The fear is unfounded, Matt. I must do my best to convince her.

He started as a shadow fell across his legs. He hadn’t heard Dolly come in. She was carrying two goblets of white
vin ordinaire.
She saw his strained expression.

“Not bad news, is it?”

He folded the letter. “It may be. You can decide for yourself”—he rose and gently lifted the goblets from her fingers—“after we have a proper welcome home.”

He bent to kiss her cheek, slipped his left arm around her. She struggled away.

“Matt, we must talk!”

“Plenty of time for that later.” He pressed her face with his free hand. A shade too roughly, perhaps, but he was desperate.

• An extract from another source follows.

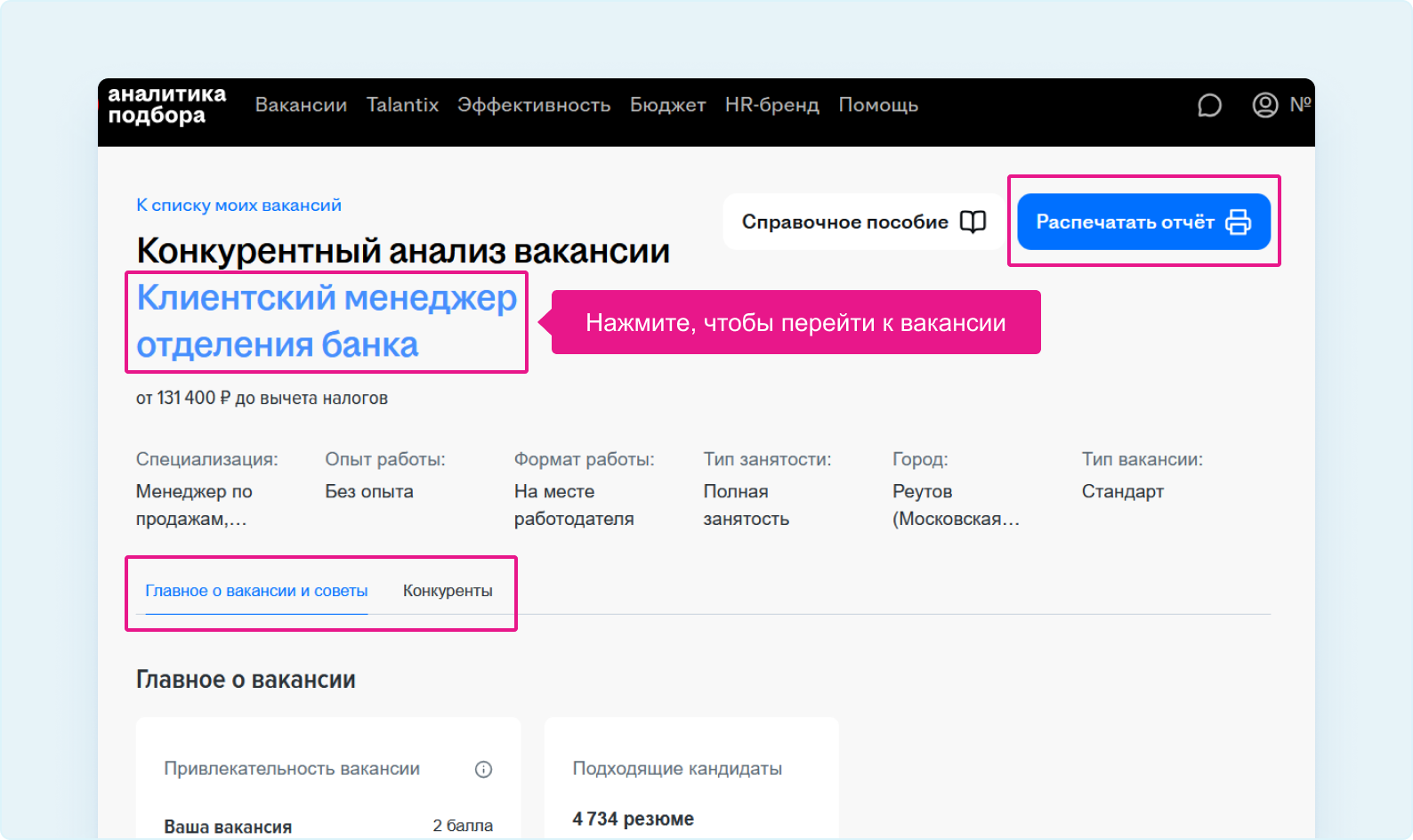Viewport: 1413px width, 840px height.
Task: Go to Talantix in top navigation
Action: pyautogui.click(x=402, y=105)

“Matthew Kent, I bloody well won’t have you trying to get round me this wa—”

He put his mouth on hers. The kiss was long and intense. Her skin smelled sweetly of the lilac water she wore. He ran his fingers up into her blond hair, ruining the carefully created curls.

Her mouth felt cool, unresponsive. He didn’t break the embrace. She breathed in—an angry little sound—then pulled back abruptly. Tears shone as she exclaimed, “Oh, you’re not fair. Not fair at all.”

He kissed her again, ferociously. He worked his right hand behind her, stroking her back-while the pressure of his lips bore her head back. She uttered that angry little gasp again, then suddenly went limp against him. With a moan, she flung one arm around his neck. Her mouth opened, eager.

Dolly Stubbs was far from being as starched and proper as all the daughters of Victoria were supposed to be. That was a bounty which had brought him great happiness. Once warmed, her passion was boundless—and this evening was no exception. Her corseted breasts crushed against his shirt as she moved in his arms. When she felt how huge and stiff he was, felt him prodding her through layers of clothing, she moaned again.

He spread his legs, lifting her off the floor and kissing her eyelids. She moaned louder. Surrendering.

He carried her to the other room, and the bed. The room was tiny and without windows. The only illumination came from the fading skylight glow. In moments, he had her outer clothes off, then her corset and undergarments. As he bent to hold and kiss one of her soft white breasts, he knew again that his strategy wasn’t mere expediency. He cared for her, deeply.